Auch wenn es nur eine einzige Frau in Deutschland gibt, die in der Öffentlichkeit den Nikab oder die Burka trägt, bin ich dafür, es gesetzlich zu verbieten.

Seyran Ateş

Wie kommen wir also dazu, Frauen verbieten zu wollen, sich selbst zu schaden? Wie kommen wir dazu, zu behaupten, dass sie sich selbst damit schaden, wenn sie sich komplett verhüllen und nicht selbstbestimmt leben wollen?

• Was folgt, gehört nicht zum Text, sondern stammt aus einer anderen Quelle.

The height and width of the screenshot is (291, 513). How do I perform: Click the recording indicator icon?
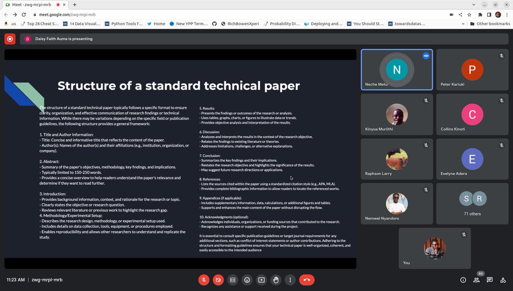click(x=10, y=39)
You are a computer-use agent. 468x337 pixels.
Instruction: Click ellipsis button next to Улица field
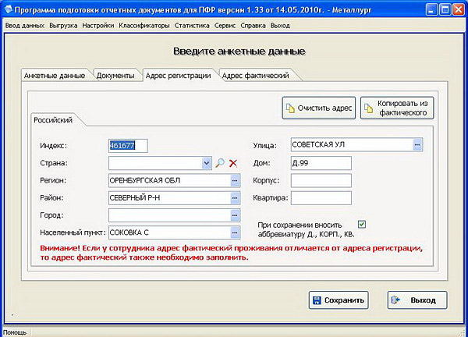coord(417,145)
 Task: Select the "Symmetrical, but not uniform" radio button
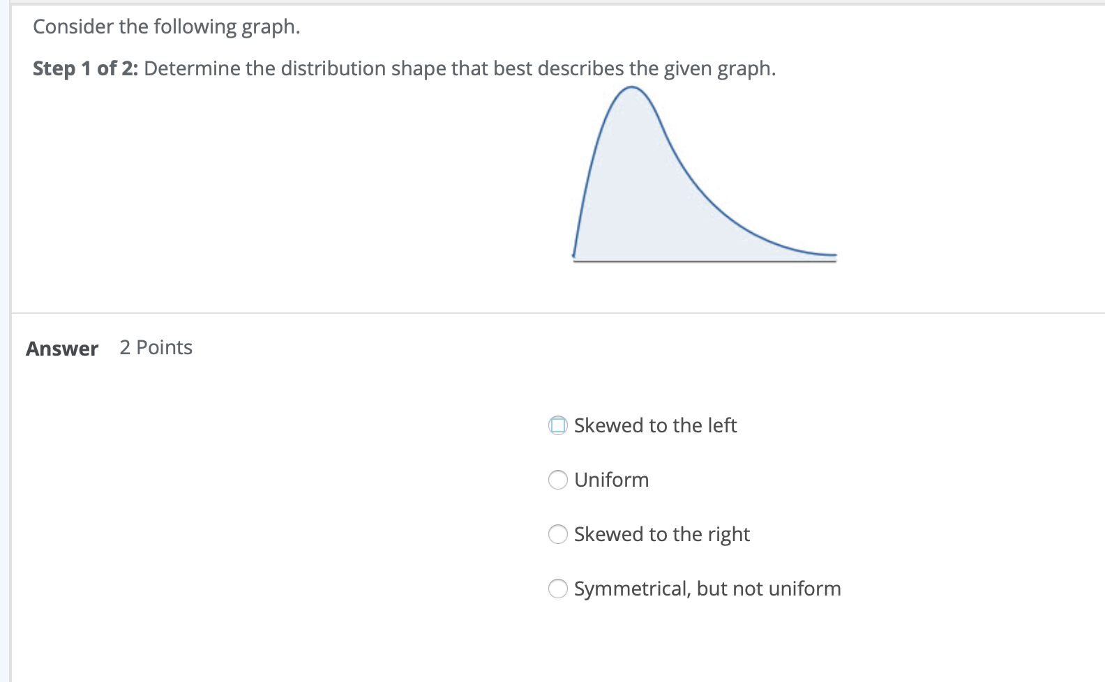(x=557, y=589)
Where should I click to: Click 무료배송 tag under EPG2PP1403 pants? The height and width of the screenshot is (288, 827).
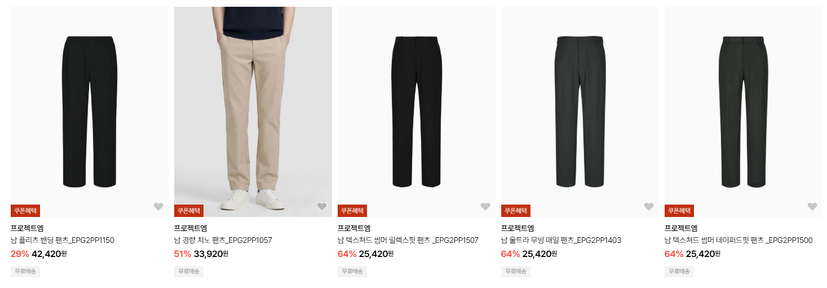(516, 272)
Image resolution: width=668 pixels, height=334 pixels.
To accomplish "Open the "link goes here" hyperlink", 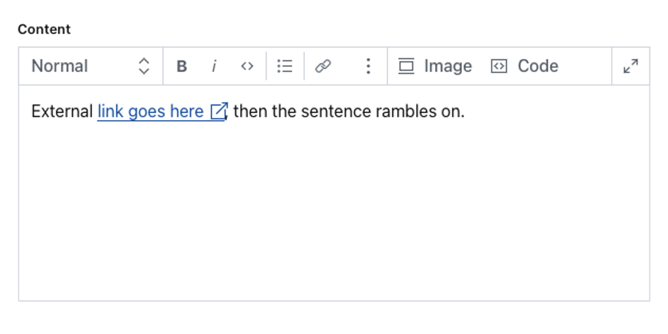I will tap(150, 112).
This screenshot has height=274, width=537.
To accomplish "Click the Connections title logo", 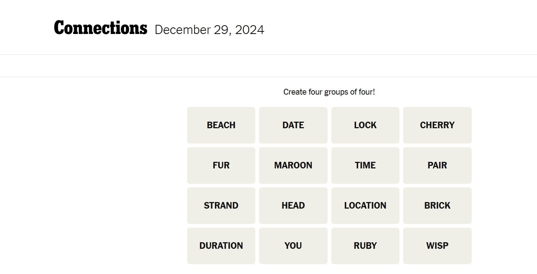I will click(x=100, y=28).
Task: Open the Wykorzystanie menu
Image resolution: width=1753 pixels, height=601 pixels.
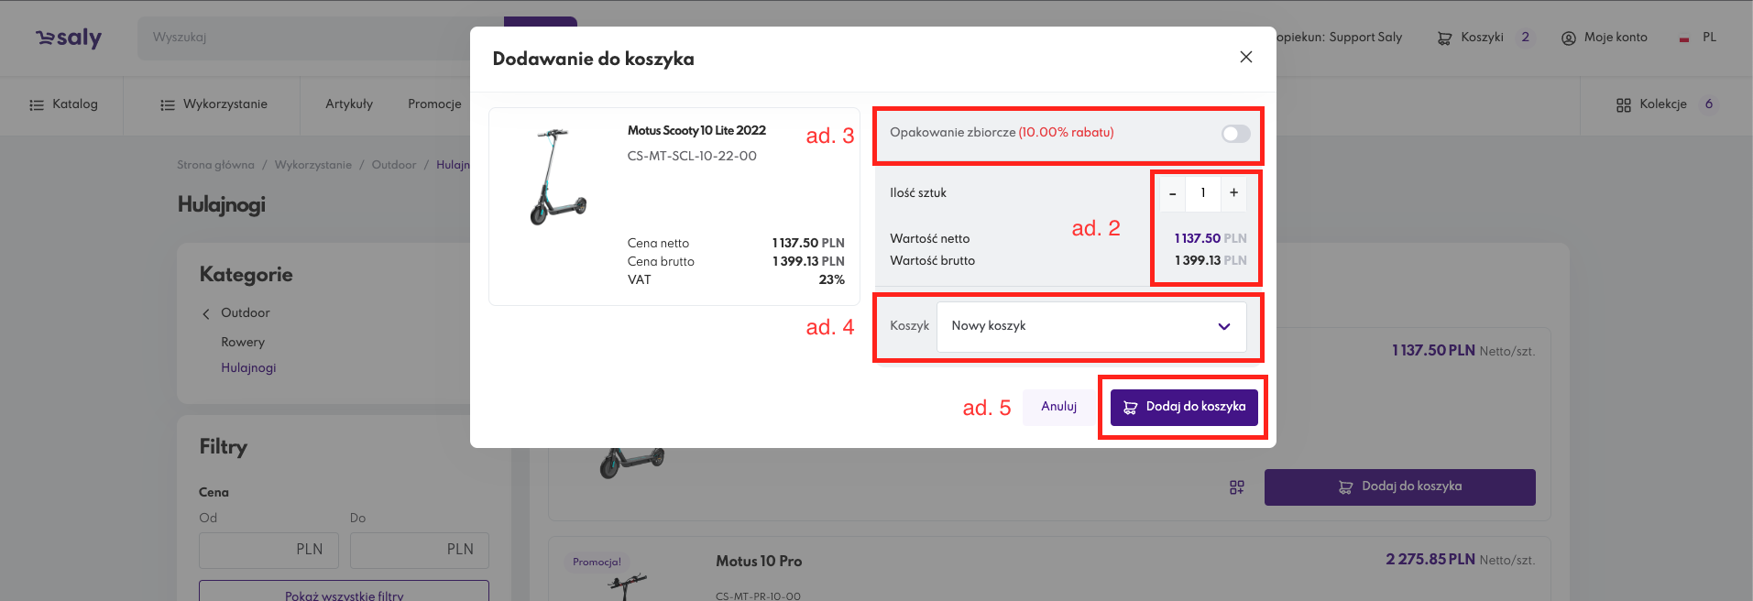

Meine Antwort darauf ist, dass dieser Konflikt nicht neu ist. Manche Frauen sind Teile des Patriarchats, ohne sie gäbe es keins, und manche Frauen bekämpfen das Patriachat. Als Frauen anfingen, für das Frauenwahlrecht zu kämpfen, kämpften sie auch gegen Frauen, die gegen ein Frauenwahlrecht waren. Die Frage ist, was wollen wir unterstützen?

Liberale Muslime fragen „Übertreiben Sie nicht?“

Es werden, für Deutschland sehr typisch, auch bei dem Thema Vollverschleierung Zahlen abgefragt. Wie bei dem Thema Zwangsheirat und anderen „Unannehmlichkeiten“ für muslimische Frauen. „Frau Ateş, übertreiben Sie nicht? Da werden nur eine Handvoll Frauen in Deutschland zwangsverheiratet und sie fordern gleich einen eigenen Straftatbestand?“, werde ich gefragt. Das war 2003. Damals und in den folgenden Jahren haben mich viele Leute diffamiert und ausgegrenzt, weil ich angeblich alle Migranten mit solch einer Forderung kriminalisiere. Als ich vor wenigen Jahren auf die Tatsache, dass Kinder im Kindergarten Kopftücher tragen, hingewiesen habe, sagte Lamya Kaddor, eine bekannte liberale Muslimin, zu mir, das seien doch nur Einzelfälle. Sie habe noch kein einziges Kind mit Kopftuch gesehen. Als ich bereits im Jahre 1998 die Frage gestellt habe, was all die Relativiererinnen sagen werden, wenn eines Tages in Deutschland schon kleine Mädchen Kopftücher tragen und Frauen das Recht auf die Burka und den Nikab mit dem Hinweis auf die Religionsfreiheit erheben werden, bekam ich die Antwort, dass ich übertreibe.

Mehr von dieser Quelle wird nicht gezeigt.